*** Opening of Record excerpts ***
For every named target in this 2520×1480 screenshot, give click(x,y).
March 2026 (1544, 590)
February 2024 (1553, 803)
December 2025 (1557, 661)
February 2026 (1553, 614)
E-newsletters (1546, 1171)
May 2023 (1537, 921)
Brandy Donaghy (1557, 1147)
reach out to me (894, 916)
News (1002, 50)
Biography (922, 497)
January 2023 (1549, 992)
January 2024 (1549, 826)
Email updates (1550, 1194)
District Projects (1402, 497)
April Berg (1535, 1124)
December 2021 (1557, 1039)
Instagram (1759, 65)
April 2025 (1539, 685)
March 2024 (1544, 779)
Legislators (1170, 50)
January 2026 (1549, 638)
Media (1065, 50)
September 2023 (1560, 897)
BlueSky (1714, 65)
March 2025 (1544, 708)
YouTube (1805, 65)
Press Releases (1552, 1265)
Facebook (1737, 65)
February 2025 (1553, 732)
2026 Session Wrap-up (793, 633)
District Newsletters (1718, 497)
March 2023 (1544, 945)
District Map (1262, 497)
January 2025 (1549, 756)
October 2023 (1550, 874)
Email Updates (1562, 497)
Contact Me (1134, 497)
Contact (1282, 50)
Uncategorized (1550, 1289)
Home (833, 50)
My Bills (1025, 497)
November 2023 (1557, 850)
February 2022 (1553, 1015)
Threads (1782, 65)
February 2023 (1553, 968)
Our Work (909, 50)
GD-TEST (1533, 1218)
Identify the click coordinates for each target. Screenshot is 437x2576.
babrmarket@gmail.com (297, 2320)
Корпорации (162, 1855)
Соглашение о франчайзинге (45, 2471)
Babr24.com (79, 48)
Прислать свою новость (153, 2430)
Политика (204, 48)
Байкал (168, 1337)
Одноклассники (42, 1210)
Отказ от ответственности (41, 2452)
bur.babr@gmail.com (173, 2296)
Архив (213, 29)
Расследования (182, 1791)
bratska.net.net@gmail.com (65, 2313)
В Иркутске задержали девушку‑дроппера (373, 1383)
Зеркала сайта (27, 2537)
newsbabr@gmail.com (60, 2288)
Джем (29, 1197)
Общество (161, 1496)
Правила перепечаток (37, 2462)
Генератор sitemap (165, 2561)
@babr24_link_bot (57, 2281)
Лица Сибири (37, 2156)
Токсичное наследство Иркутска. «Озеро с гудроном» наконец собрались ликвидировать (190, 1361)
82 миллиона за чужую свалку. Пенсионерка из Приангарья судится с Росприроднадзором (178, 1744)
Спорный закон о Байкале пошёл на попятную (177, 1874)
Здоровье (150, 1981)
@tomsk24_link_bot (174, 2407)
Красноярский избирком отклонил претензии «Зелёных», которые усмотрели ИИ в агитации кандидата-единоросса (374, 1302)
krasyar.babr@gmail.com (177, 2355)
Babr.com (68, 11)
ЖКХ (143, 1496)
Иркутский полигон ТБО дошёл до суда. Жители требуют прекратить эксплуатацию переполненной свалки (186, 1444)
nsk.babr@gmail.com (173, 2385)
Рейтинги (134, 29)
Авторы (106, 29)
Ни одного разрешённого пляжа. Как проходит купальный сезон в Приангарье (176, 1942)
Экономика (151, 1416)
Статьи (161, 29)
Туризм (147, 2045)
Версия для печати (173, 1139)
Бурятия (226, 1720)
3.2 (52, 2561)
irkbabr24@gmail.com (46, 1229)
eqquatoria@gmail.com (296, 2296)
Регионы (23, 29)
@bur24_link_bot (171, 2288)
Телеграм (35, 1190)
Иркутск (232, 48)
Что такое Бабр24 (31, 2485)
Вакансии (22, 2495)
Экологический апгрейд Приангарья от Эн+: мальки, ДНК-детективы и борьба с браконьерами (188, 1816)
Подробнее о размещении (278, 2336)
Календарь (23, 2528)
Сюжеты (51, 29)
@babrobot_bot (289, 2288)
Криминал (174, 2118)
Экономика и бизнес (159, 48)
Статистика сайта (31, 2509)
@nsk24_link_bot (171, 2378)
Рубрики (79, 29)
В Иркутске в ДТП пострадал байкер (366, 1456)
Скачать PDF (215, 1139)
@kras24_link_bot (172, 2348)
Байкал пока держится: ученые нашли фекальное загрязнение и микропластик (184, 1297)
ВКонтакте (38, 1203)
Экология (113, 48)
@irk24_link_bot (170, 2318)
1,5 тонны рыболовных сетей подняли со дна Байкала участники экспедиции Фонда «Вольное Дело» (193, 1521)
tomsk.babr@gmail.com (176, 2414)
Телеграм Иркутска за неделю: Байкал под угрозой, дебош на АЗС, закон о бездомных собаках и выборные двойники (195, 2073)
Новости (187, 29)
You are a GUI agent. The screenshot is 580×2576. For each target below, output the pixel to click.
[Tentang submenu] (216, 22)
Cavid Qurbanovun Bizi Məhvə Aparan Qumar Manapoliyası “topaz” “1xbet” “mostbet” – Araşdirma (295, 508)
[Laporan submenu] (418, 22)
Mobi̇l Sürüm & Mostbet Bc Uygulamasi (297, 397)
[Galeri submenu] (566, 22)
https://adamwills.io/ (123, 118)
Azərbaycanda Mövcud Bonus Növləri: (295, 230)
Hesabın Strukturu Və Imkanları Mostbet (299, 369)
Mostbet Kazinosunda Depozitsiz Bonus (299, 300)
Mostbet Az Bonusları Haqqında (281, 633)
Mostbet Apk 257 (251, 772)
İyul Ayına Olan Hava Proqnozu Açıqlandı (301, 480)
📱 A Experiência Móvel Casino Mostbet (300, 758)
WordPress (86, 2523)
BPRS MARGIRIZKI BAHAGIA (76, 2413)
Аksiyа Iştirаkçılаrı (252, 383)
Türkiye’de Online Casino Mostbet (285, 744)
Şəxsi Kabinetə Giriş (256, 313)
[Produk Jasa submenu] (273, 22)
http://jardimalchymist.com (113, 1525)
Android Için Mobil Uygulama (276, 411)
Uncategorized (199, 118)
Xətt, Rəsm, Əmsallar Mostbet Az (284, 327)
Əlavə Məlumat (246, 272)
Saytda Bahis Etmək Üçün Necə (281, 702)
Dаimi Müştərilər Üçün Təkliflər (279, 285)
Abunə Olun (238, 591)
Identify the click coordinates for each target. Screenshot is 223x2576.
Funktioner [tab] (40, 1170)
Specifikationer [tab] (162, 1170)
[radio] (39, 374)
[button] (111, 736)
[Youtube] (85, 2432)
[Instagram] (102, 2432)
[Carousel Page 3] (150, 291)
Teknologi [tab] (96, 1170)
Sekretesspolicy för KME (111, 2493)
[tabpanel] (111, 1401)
*** Close of Record excerpts ***
■ Instructions to follow
Word for word, restate the lines of the data above that fall between the line holding "You are a GUI" and the line holding "Hesabın Strukturu Və", inclusive, and no other lines.

■ Written response
You are a GUI agent. The screenshot is 580×2576. For each target below, output the pixel to click.
[Tentang submenu] (216, 22)
Cavid Qurbanovun Bizi Məhvə Aparan Qumar Manapoliyası “topaz” “1xbet” “mostbet” – Araşdirma (295, 508)
[Laporan submenu] (418, 22)
Mobi̇l Sürüm & Mostbet Bc Uygulamasi (297, 397)
[Galeri submenu] (566, 22)
https://adamwills.io/ (123, 118)
Azərbaycanda Mövcud Bonus Növləri: (295, 230)
Hesabın Strukturu Və Imkanları Mostbet (299, 369)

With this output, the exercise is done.